▶ [What is required]
All lines in the records that carry the string "will" are to be shown.

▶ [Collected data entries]
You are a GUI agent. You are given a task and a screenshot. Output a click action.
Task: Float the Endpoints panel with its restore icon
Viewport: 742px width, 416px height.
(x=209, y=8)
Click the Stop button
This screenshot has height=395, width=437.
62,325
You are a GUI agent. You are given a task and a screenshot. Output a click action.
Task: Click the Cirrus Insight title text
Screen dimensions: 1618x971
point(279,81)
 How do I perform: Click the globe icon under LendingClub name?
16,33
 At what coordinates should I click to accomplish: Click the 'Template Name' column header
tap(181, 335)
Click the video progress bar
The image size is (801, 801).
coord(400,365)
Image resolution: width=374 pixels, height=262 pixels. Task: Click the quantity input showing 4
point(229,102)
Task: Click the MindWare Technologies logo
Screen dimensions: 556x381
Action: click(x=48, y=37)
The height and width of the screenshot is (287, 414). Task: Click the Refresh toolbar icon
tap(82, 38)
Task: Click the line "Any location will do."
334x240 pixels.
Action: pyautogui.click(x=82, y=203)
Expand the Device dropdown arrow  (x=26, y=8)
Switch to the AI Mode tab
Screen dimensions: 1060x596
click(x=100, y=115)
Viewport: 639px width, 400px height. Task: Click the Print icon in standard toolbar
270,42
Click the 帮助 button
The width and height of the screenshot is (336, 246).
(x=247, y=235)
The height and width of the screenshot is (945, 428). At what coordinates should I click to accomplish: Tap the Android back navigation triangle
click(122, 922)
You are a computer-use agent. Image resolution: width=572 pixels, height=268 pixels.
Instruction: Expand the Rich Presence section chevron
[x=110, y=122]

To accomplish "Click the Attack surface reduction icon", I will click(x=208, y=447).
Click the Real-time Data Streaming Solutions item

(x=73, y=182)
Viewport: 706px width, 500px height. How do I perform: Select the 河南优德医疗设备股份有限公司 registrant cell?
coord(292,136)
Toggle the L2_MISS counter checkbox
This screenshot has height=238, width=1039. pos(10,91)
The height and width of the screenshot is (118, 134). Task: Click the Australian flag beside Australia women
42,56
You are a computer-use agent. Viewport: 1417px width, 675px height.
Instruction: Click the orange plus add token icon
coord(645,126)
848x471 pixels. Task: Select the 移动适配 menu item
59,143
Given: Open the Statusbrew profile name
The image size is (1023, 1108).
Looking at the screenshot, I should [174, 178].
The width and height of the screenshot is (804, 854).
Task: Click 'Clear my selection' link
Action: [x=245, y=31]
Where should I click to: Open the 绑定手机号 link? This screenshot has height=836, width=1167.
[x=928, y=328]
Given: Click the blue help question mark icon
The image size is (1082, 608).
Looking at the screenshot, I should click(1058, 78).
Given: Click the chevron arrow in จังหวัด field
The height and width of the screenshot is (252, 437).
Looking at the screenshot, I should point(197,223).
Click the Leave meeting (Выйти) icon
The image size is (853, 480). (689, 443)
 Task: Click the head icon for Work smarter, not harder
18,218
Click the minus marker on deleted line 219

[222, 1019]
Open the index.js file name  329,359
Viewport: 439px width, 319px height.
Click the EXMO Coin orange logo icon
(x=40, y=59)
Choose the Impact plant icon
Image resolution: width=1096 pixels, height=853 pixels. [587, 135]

▶ [Exercise output]
Task: Click the line "Any location will do."
To accomplish "Click the Attack surface reduction icon", I will click(x=208, y=447).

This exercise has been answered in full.